Document →
^^^^^^^^^^^^^^^^
The 2026 Budget Policy Statement (BPS) points us to almost Sh4.6 trillion in cumulative county equitable share by June 2027, right before our next election.  The National government will have spent a bit more than Sh35 trillion in that time.

So basically, by June 2027, the totality of government will have spent about Sh40 trillion in 14 financial years and a bit, including almost Sh9 trillion in “investments” (development spending), to grow, or more strictly facilitate the growth of, our annual economic activity base (that is, the economy i.e. GDP) by Sh16 trillion from a Sh5 trillion economy in 2013 to a Sh21 trillion one while borrowing Sh12 trillion (including Sh3 trillion, or a quarter of all borrowing, for recurrent costs) because our revenue raising only gets to Sh28 trillion.  Yes, read that again.

Of course, it’s more nuanced – total economic activity (i.e. cumulative GDP) through these 14 years adds up to about Sh181 trillion.  But we prefer to indulge our “fiscal tail wags economic dog” picture.

Yet this picture really tells us government, despite its oversized role in our developmental state, is not the economy.  We will return to “tail wags dog” in the next piece, but consider where we might be if more of that Sh40 trillion paid for by (current) taxes and debt (future taxes) remained in private hands.  Or alternatively, if we hit better returns from this huge public spending outlay.

Noisy equitable share

Let’s get back to counties. Did you know that, by the end of 2023/24, seven counties (Kakamega, Kiambu, Kilifi, Mandera, Nairobi, Nakuru and Turkana) had each cumulatively received over Sh100 billion in equitable share? They were then joined in this “100 billion club” by Bungoma and Kitui in 2024/25. 

Kisii, Machakos, Meru and Wajir will become members this 2025/26 year, and, going by BPS projections, so should Kwale, Makueni and Narok by June 2027, with Garissa, Kajiado, Kisumu, Marsabit, Mombasa and Uasin Gishu in the Sh90 billion-plus range.  Yes, there’s CDF, county additional allocations and own source revenue, but equitable share is the cash cow.
^^^^^^^^^^^^^^^^
Stated task A →
Copy the entries word for word, everything from the line containing "Task: Open the" down to the last line of the entries, leaving out the pictures.
^^^^^^^^^^^^^^^^
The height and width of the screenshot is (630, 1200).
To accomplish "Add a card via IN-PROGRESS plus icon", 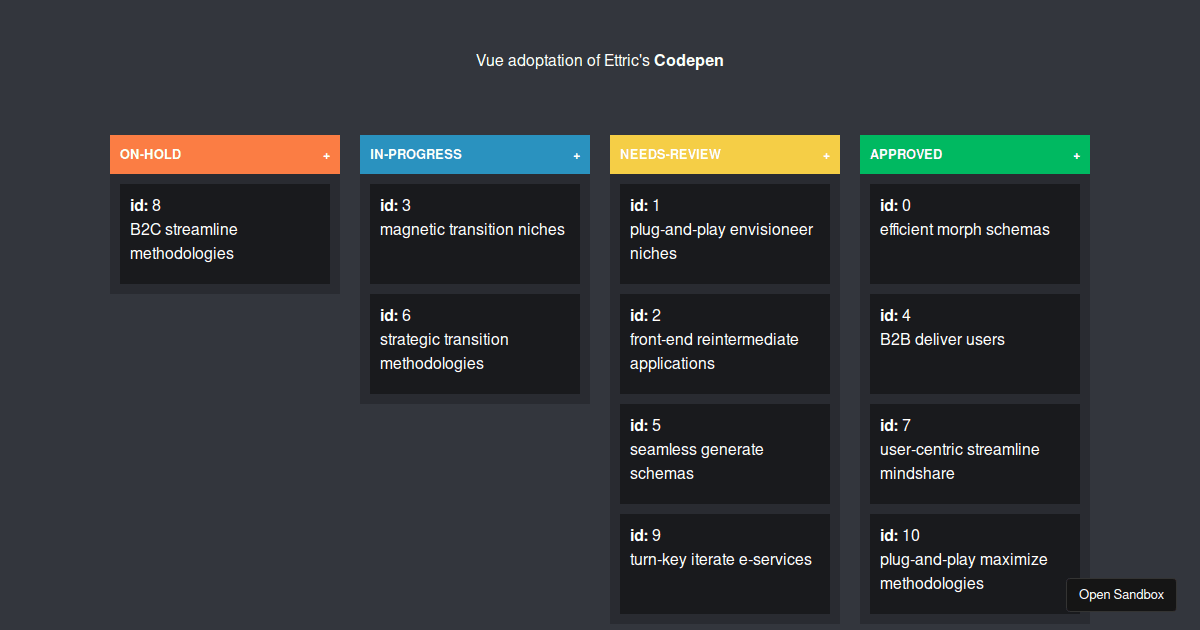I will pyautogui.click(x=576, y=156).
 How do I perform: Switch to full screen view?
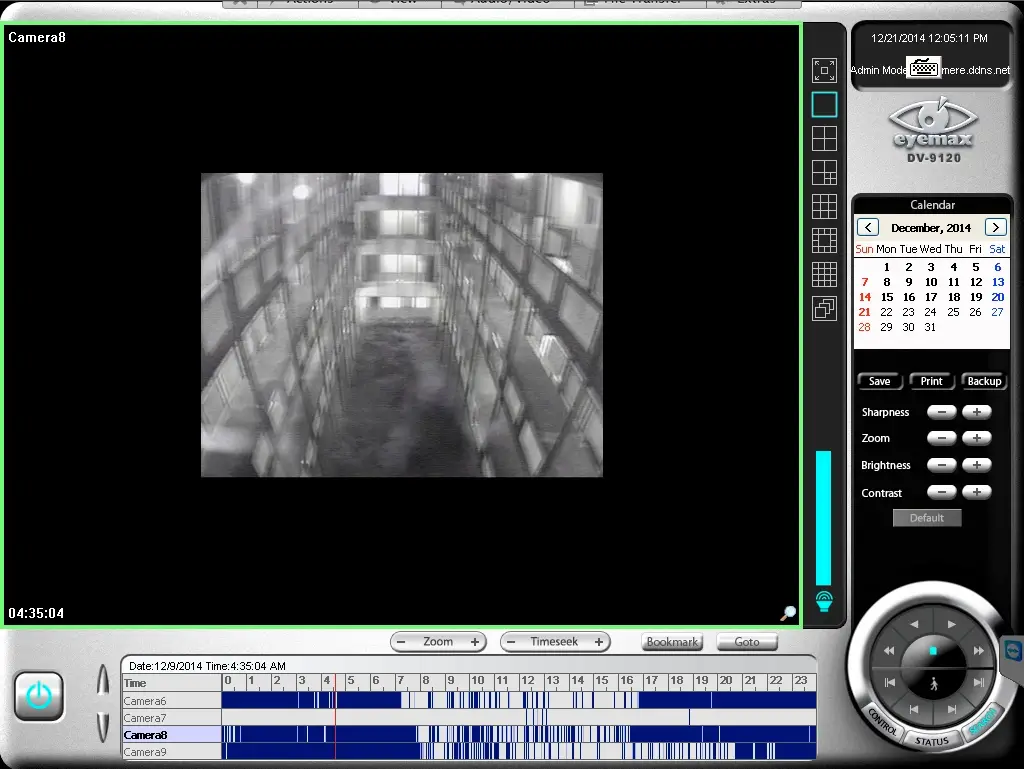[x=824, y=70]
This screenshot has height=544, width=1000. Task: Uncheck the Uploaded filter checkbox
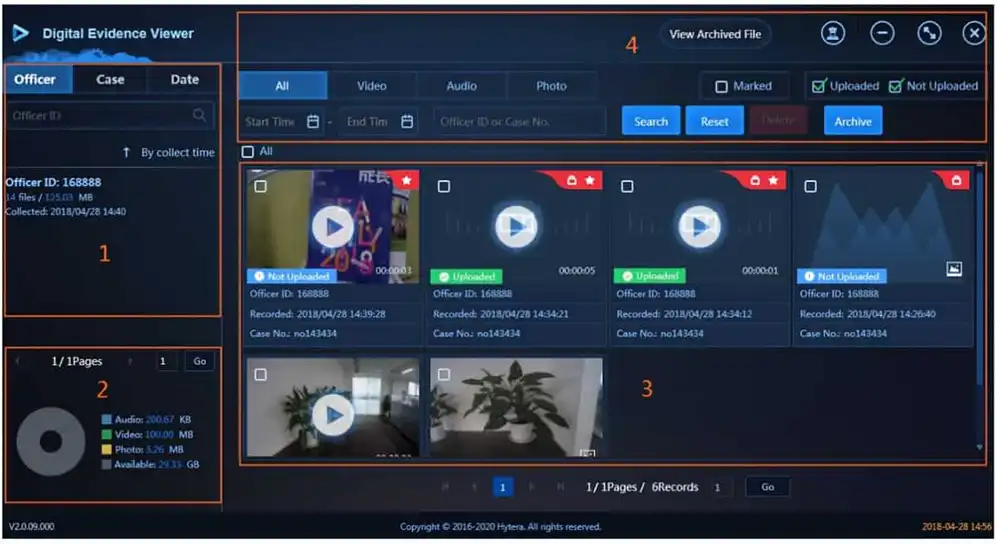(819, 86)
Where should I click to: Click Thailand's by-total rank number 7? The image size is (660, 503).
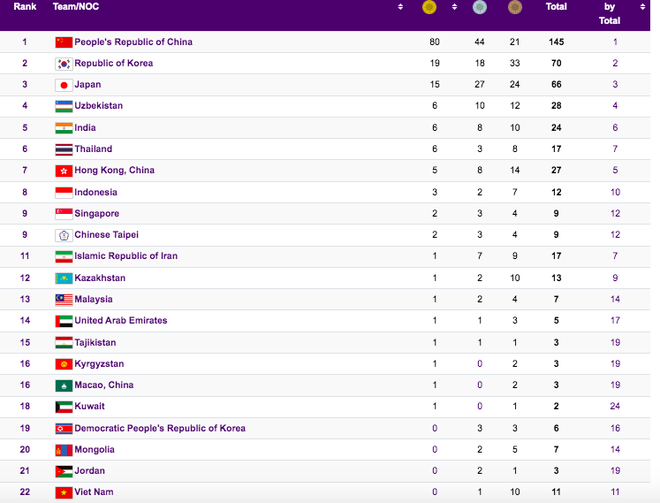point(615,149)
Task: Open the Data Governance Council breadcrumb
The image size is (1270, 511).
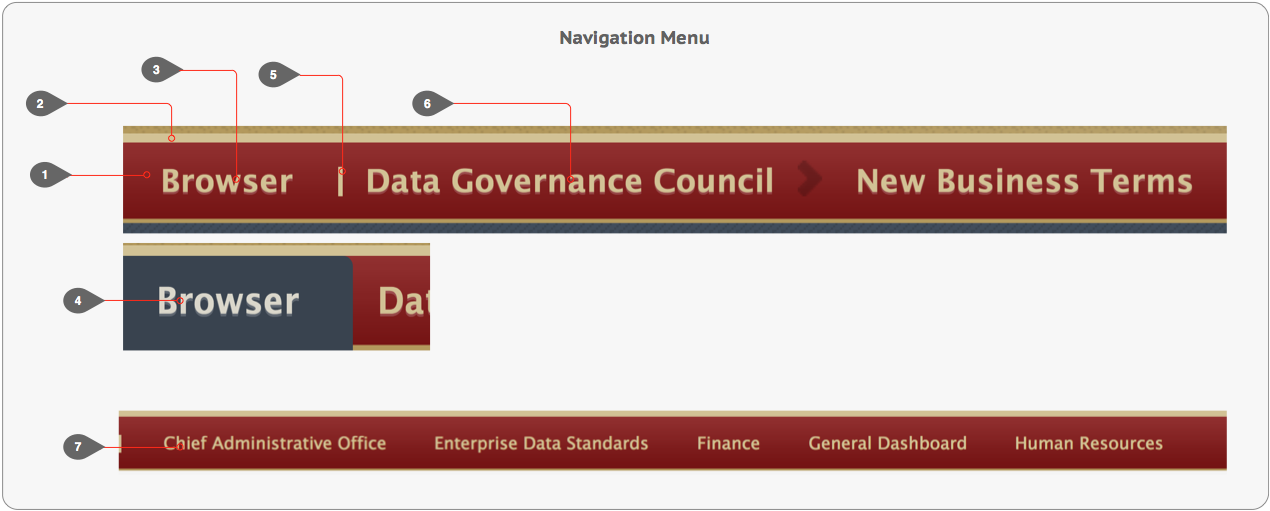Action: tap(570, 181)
^^^^^^^^^^^^^^^^
Stated task B →
Go on with the article on Kenyan county equitable share from the point where it stops.

Task response A →
Task: Open the Data Governance Council breadcrumb
The image size is (1270, 511).
Action: tap(570, 181)

Task response B →
In short, we have a “100 billion club” of seven counties in 2023/24, nine in 2024/25, 13 this year and 16 by 2027 with six more on the threshold. 

Yes, governors change, but people remain.  So, beyond Northern Kenya, here’s a better club night question: Where has Sh100 billion gone?

This is not an idle question. For the “100 billion club”, it’s a moment to explain to Kenyans the split between staffing (payroll), service delivery (operations and maintenance) and investment (development), as set against personal wealth declarations, and county pending bills.

Remember, a key role for county leaders is service delivery, not just payroll and projects.  And, yes, we should also ask the same stuff about Sh32 billion Lamu, Sh44 billion Tharaka-Nithi or Sh53 billion Vihiga.

It is tempting to expand this analysis to “my/our region/people”, but let’s do two “neutral” takes.

My people, our region

For those of us living in the provincial mindset of yesteryear (today resprayed as NGAO), of the nine “Sh100 billion club” counties in June 2025, we can count two each from Western and Rift Valley and one each from Central, Eastern, Coast and North-Eastern, plus Nairobi.

So, Nyanza is the missing province; Kisii will be the province’s first to join the club this (2025/26) year.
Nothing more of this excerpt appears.